● **Tarea asignada A**: ¿Puedes repetir literalmente la parte del fragmento sobre corrientes heréticas que se abre con las palabras que contienen "Frailes apostólicos: Fueron" y se cierra con "años de guerra."?
● **Tarea asignada B**: ¿Puedes continuar el fragmento sobre corrientes heréticas a partir de su última oración?

● **Fragmento para leer**:
Fideísmo: En oposición a la tendencia racionalista del siglo anterior, el abate Bautain, profesor de Estrasburgo y más tarde en París, defendió la incapacidad de la razón de llegar a las verdades religiosas, las cuales no pueden conocerse si no es exclusivamente por la tradición. Fue condenado el año 1831; en el Concilio Vaticano de 1870 fueron denunciados los peligros del fideísmo.
Frailes apostólicos: Fueron fundados por un franciscano, Gerardo Segarelli, que, expulsado de su orden, se puso a predicar en los territorios de Parma contra la Iglesia "receptáculo de Satanás", en nombre de la pobreza evangélica y de un misticismo panteístico. Una vez que murió el fundador, el movimiento continuó en el territorio de Vercelli bajo la guía de fray Dolcino, hasta que finalmente quedó sofocado en 1207, después de dos años de guerra.
Frailes del libre espíritu: Secta herética que se acogía, aunque exacerbándolas y exagerándolas, a las teorías de Amaury de Bène (m. 1207), maestro de teología en parís, que enseñó un panteísmo sustancial: Dios está en todo y en todos y cada uno de nosotros, por ser encarnación del Espíritu Santo, no puede pecar; por lo mismo, no tiene necesidad de recibir ningún sacramento. Condenado por Inocencio III, Amaury se retractó, pero su herejía, hecha propia y desarrollada por Ortlieb, profesor de Estrasburgo, con el nombre de Frailes del libre espíritu, llegó a la absoluta negación de toda autoridad, de la ley moral y de los sacramentos, en virtud del principio de que el Espíritu Santo está en nosotros y eso basta. Entre las diversas aberraciones morales se encontraban la del amor libre, el nudismo y la magia. Los frailes del libre espíritu duraron hasta el siglo XIV.

● **Contenido de datos**:

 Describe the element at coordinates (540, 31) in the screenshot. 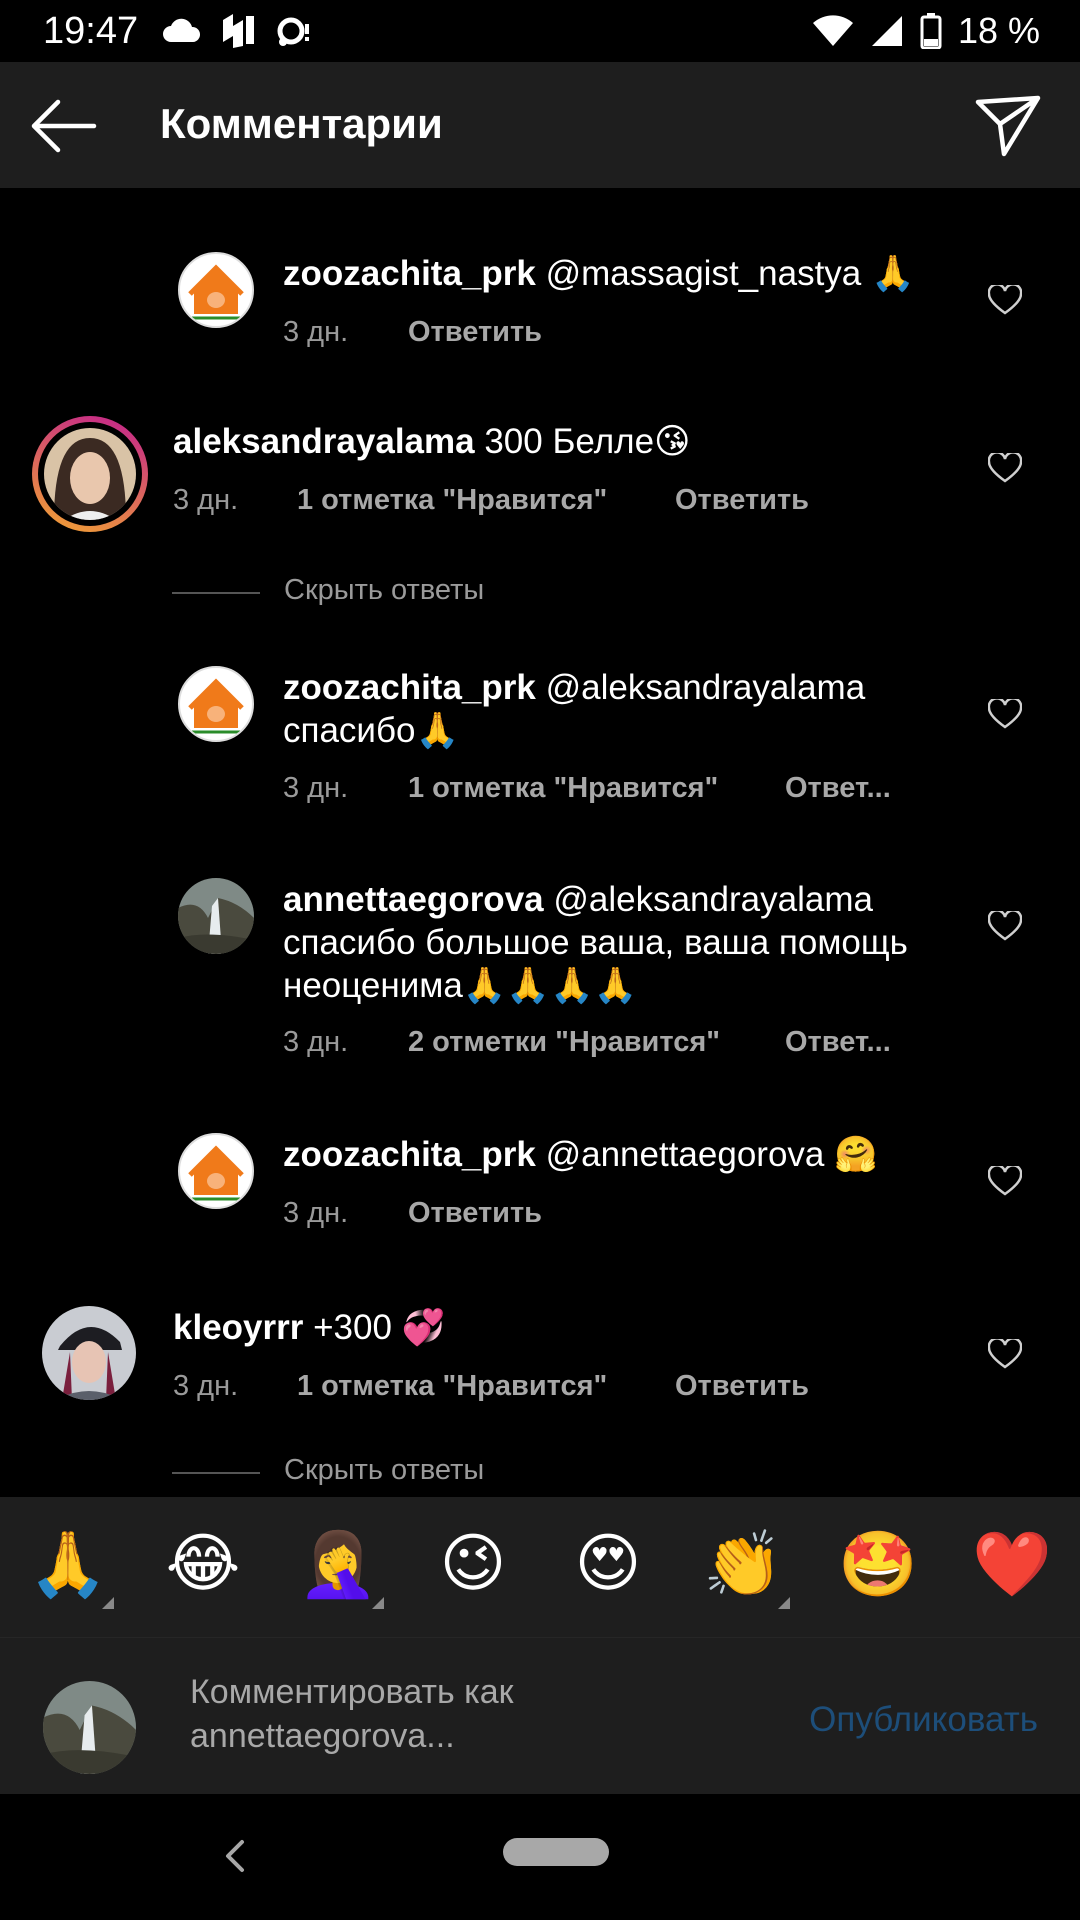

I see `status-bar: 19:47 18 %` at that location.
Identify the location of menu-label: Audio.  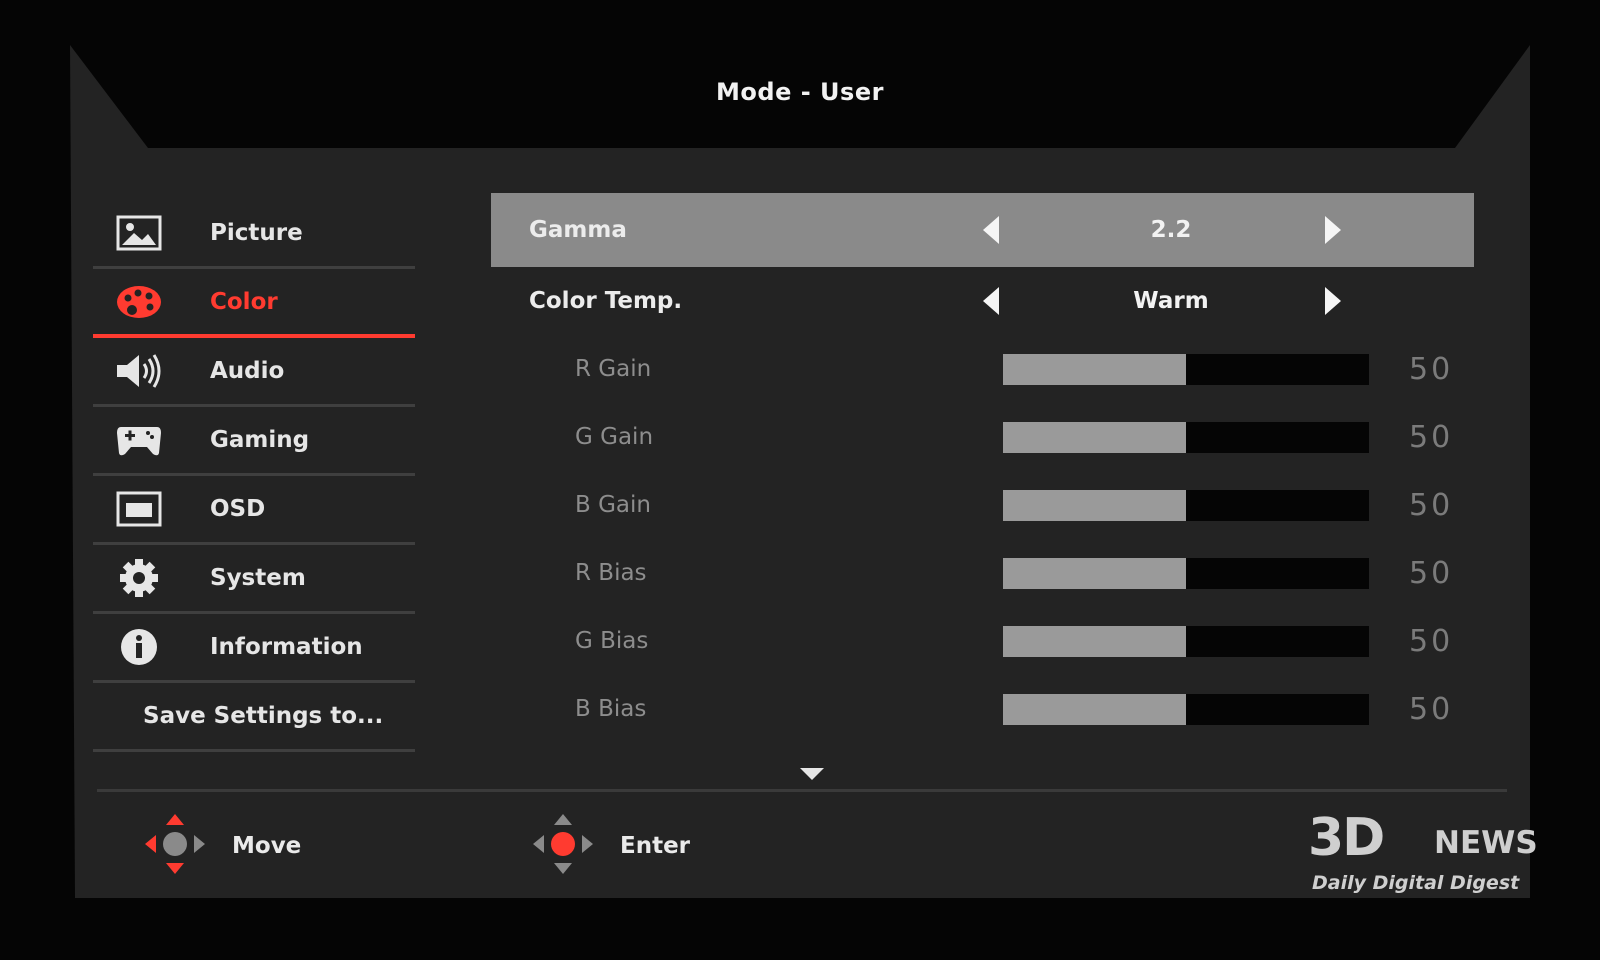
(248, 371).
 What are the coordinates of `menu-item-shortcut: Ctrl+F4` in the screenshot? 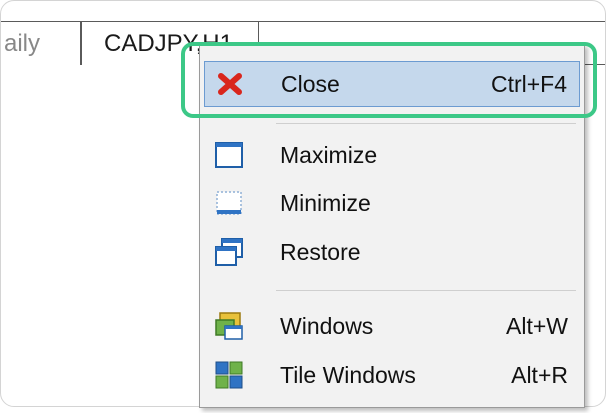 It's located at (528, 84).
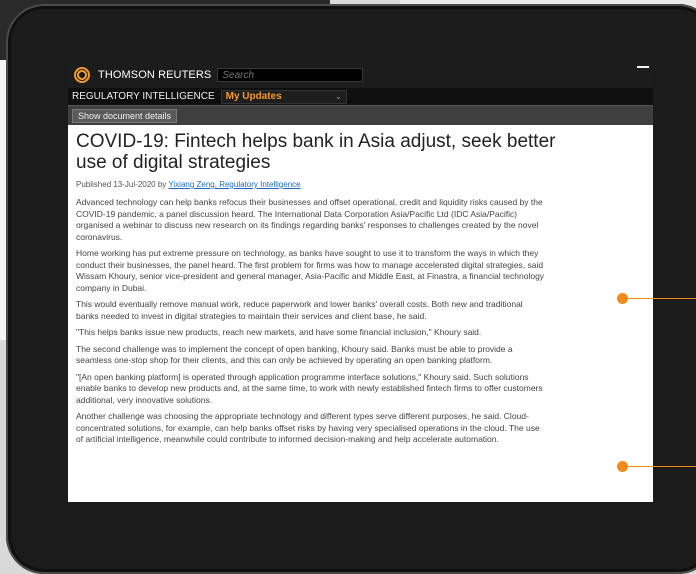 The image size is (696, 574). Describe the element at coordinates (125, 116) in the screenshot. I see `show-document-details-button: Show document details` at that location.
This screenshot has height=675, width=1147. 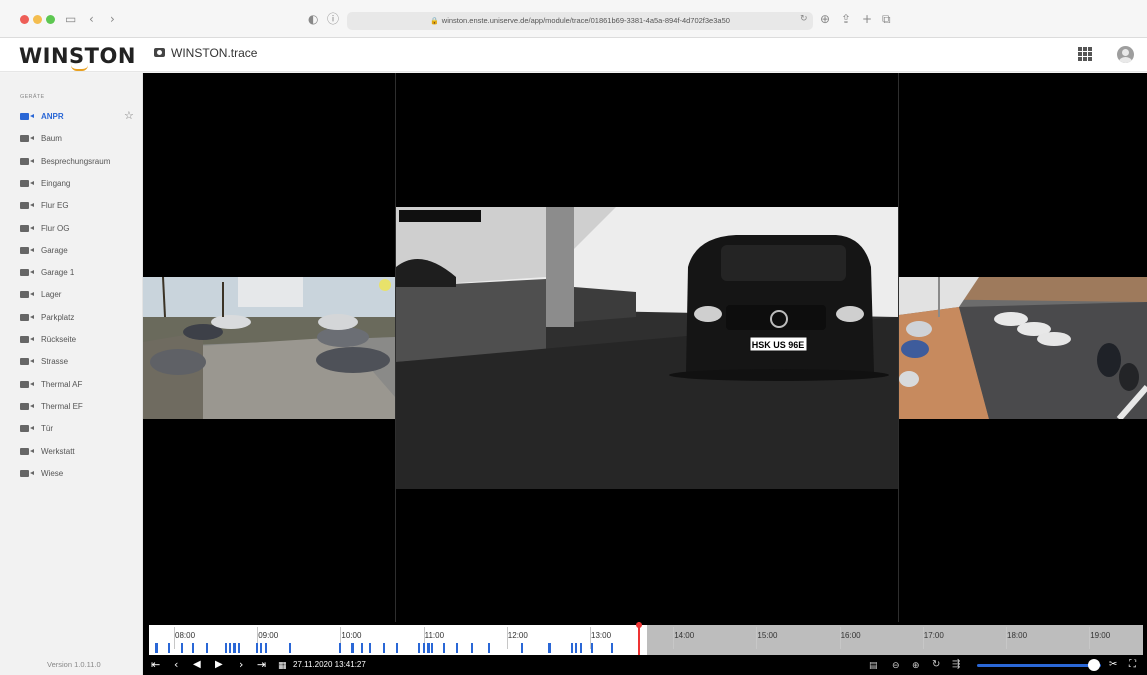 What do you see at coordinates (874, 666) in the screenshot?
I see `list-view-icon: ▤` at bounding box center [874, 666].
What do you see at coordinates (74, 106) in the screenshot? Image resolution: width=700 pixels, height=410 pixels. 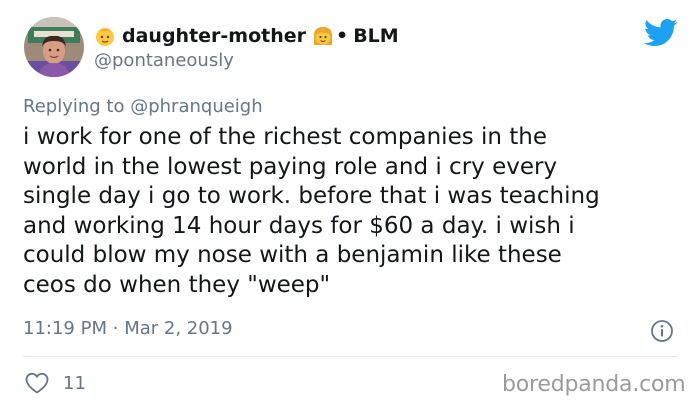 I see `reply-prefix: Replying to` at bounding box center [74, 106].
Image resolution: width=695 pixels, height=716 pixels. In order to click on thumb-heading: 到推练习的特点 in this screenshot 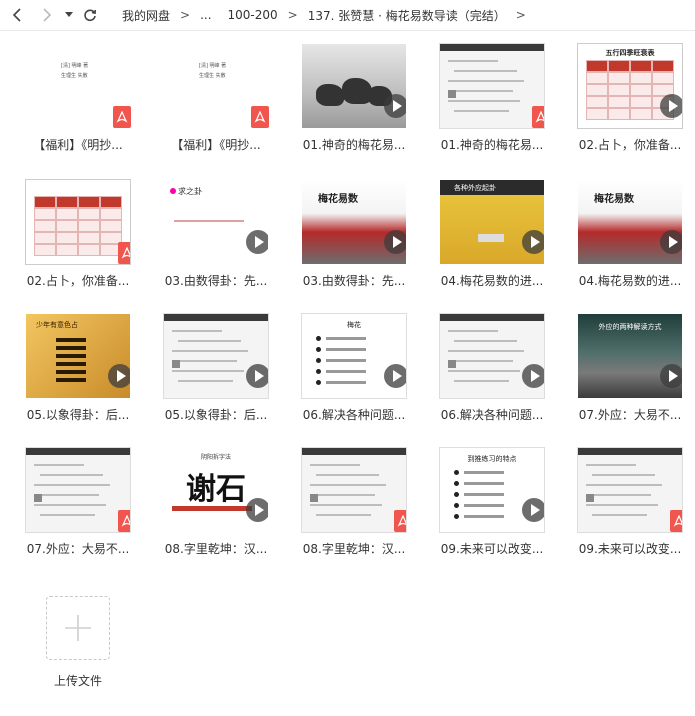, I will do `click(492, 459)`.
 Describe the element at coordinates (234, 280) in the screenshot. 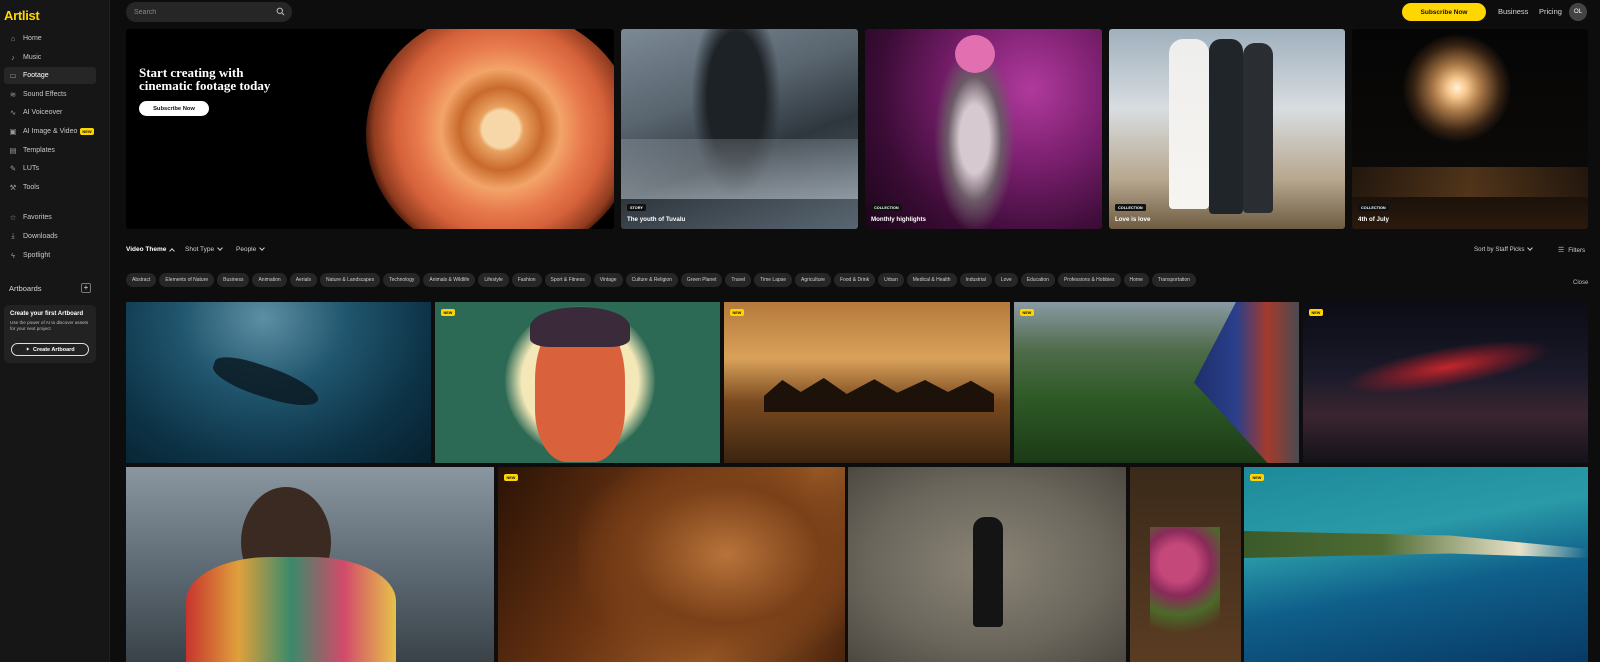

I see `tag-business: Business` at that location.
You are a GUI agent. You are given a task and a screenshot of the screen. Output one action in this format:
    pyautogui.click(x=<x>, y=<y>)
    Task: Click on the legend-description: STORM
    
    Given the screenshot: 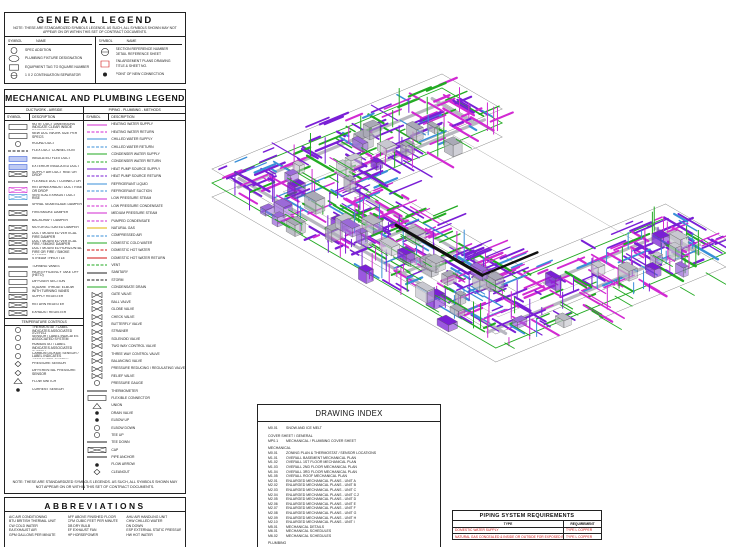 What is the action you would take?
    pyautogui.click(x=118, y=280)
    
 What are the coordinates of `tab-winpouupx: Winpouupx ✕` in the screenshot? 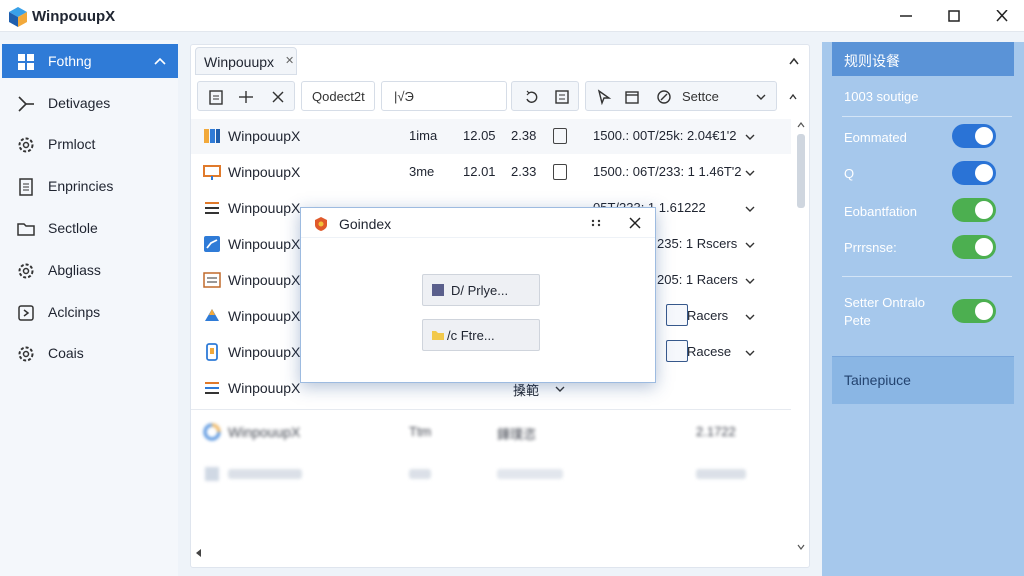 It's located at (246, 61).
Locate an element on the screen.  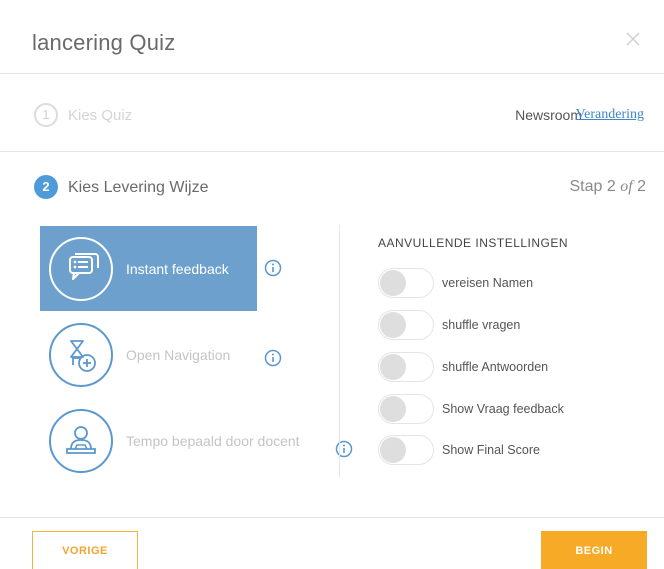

● **Respuesta escrita A**:
Frailes apostólicos: Fueron fundados por un franciscano, Gerardo Segarelli, que, expulsado de su orden, se puso a predicar en los territorios de Parma contra la Iglesia "receptáculo de Satanás", en nombre de la pobreza evangélica y de un misticismo panteístico. Una vez que murió el fundador, el movimiento continuó en el territorio de Vercelli bajo la guía de fray Dolcino, hasta que finalmente quedó sofocado en 1207, después de dos años de guerra.

● **Respuesta escrita B**:
Fraticelos o "Fraticelli": Se llamaron así aquellos espirituales que no quisieron entrar en la Orden de San Francisco y se rebelaron contra la autoridad de la Iglesia, buscando ayuda en el poder civil, primero en Colonna contra Bonifacio VIII, y después en Luis de Baviera contra Juan XXII, creando luego su Iglesia más "espiritual".
Galicanismo: El galicanismo no es ni una secta ni propiamente una herejía sino un conjunto de tendencias contrarias a las prerrogativas pontificias en Francia. Su doctrina viene compendiada en cuatro artículos de la Declaratio cleri gallicani votada el 19 de marzo de 1682 en la Asamblea general del clero, en París: 1) el Papa sólo tiene jurisdicción espiritual; el rey y los príncipes, en los asuntos temporales, son absolutamente independientes de la Iglesia; a) el Concilio es superior al Papa; 3) la autoridad pontificia en las cosas de orden espiritual debe ser moderada según los cánones y según las reglas, instituciones y costumbres del reino y de la Iglesia de Francia; 4) al Papa corresponde la preeminencia en las cuestiones de fe, pero sus sentencias y sus decretos no son irreformables sin el consentimiento de toda la Iglesia entera.
La Declaratio cleri gallicani fue condenada por el Papa Inocencio XI el 11 de abril de 1682 y, de nuevo, por Alejandro VIII el 4 de agosto de 1690; revocada por Luís XIV en 1693 fue después, a la muerte del rey, puesta de nuevo en vigor por el Parlamento de París. La definición del Concilio Vaticano de 1870 sobre la potestad y la infalibilidad pontificia dio el golpe de gracia al galicanismo.
Gnosticismo: Bajo este nombre se comprende todo un complejo de sistemas heréticos que tomaron este nombre en el siglo II y III (continuando bajo formas veladas pero con los mismos principios aún hasta nuestros días), los cuales, mediante un sincretismo filosófico-religioso, intentaron dar una explicación racional a los misterios del cristianismo.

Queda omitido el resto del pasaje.